理子は慌てて僕の口に手を当て、声を押し殺させる。

「ご、ごめん……さすがにびっくりした」
「バカ……」

 まっかになる理子を見て、意外に真面目な子なのでは?と思う。

「それで、好きな人を助けてくれたから……お礼をと。でも小夜子はそうは思ってないぞ?」
「あぁ、知ってる。小夜子が柏木先生の事を好きだって事は……だけどな。柏木は……他の女子にも手を出しているんだ。私は柏木を許さない」
「何だって……!それじゃもしかして、小夜子をいじめてたのではなくて……」
「あぁ、小夜子に気付かれないように柏木から遠ざけようとしたんだ。まさか飛び降りるとこまで追い詰められてたなんて……知らなかったんだ……」

 理子は涙を流した。それは決して嘘の涙ではない。顔をくしゃくしゃにし、誰にも見せないであろう姿を僕に見せてくれた。
 僕はギブスで曲がらない手を差し出し、理子の頭に触れる。

「良く頑張ったな。後は僕に任せろ」
「千家……お前……ひっく……」
「千家……じゃない。春彦だ」
「……ひっく……春彦……」

 彼女は僕の胸に顔をうずめしばらく泣いていた。10年後に見た法事に来ていた理子は謝罪の念で来ていたのではない。たぶん愛する人に会いに来ていたんだ。
 皆が噂する様な女の子ではなかった。見た目はどうあれ、純粋で一途だった。
 彼女は涙を拭き、吹っ切れたような清々しい顔をしていた。1人で苦しんでいたのだろう。

「千……春彦。私は今回の件で少なからず小夜子に迷惑をかけた。彼女が元気になったら全部話をするよ。それと――」

ふわっと、彼女が僕の顔に近付いた。

「ありがとう、お礼だ」

 理子の口と僕の口が静かに合わさる。一瞬、手を出して止めようともしたが……止めようとする気持ちだけで体は抵抗なく受け入れた。
 と、またこのタイミングでノックをする音が聞こえる。

コンコンッ!

「失礼しマス!ケンオンオンのお時間デス!千家サン!」

 またしてもナイスなタイミングで現れるメリー。そろそろ、廊下で見てるのじゃないかと思ってしまう。

「じゃぁ、今日は帰るわ。春彦、また来ていいか?」
「あぁ、いつでも。1人で抱え込むなよ」
「ありがとう、じゃあな」

 そう言うと、理子はメリーに会釈をして病室から出る。

「アレレのレ?お邪魔だったかシラ?メリー」
「とんでも無いです。だいぶんお邪魔でした」
「それは良かったデス!ケンオンしますネ!」
「こいつは……」

………
……


 検温を済ませ、ジュースを買いにロビーに降りる。ロビーには見たことのある刑事がいた。

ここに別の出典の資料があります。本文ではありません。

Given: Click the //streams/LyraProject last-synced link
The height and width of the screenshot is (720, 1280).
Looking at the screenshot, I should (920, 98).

「……刑事さん、千家です。南小夜子の事でお話が――」
「おぉ、夢希望高校の……君は1人の女の子を救ったヒーローだ。今、警察署でもその話でもちきりだよ。どうしてあの場所がわかったのか教えて欲しいよ」
「ははは……それは別の機会にお話するとして、実は――」

 僕は柏木先生の話をした。理子に口止めはされてはいない。あの先生の身勝手な行動が今回、1人の女の子を自殺未遂へと追いやったのだ。許せるはずもない。

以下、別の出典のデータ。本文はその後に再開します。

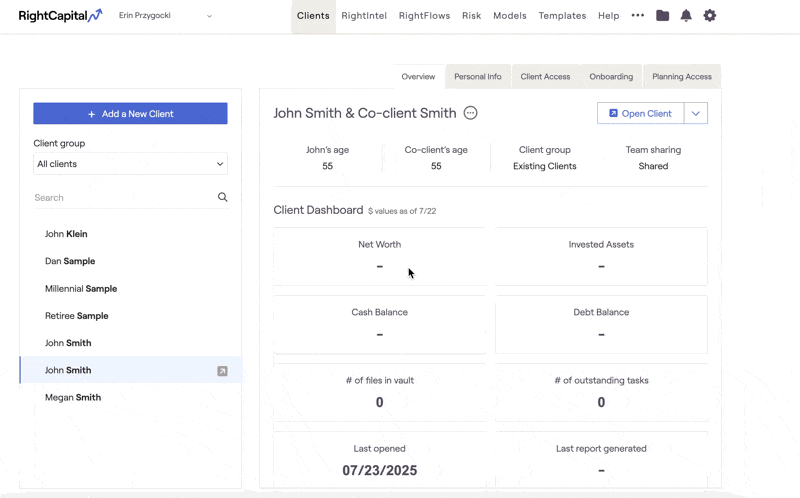This screenshot has height=498, width=800.
Task: Open the RightFlows menu
Action: click(x=424, y=16)
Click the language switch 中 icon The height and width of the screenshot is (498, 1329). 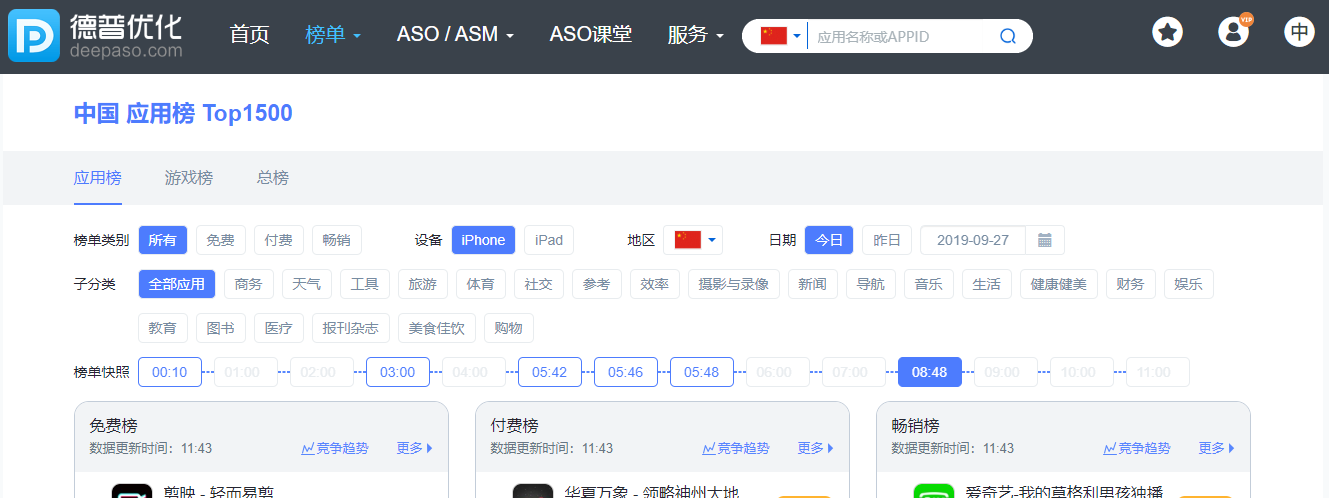1299,32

「――なるほどな。途中途中、誰から聞いたか言えない所はあるとしても、その柏木先生とやらが青少年保護防止条例に引っかかっている可能性はありそうだな……うむ。わかった。早速、調べさせる。協力感謝する」
「ありがとうございます。この話の出先はご内密に」
「ははは!君は不思議な子だな。わかった、約束だ」
「よろしくお願いします」

 ――その足で、小夜子の病室を覗いてみたが検査中にて病室にはいなかった。病室に戻ろうとナースステーションの前を横切る。

「メリー!検温シートはどこにやったの!」
「すいまセン!すいまセン!覚えてまセン!」
「まったく!いい?次やったら婦長さんに指導してもらいますからね!」
「……チッ」
「え?今、何か言った?」
「イエ!何も言ってないデス!探してきマス!」

 メリーは相変わらずだな、というか良く看護師になれたな。たぶん……マスコット的な立ち位置なのだろう。
 微笑ましい光景を見ながら僕は病室へと戻った。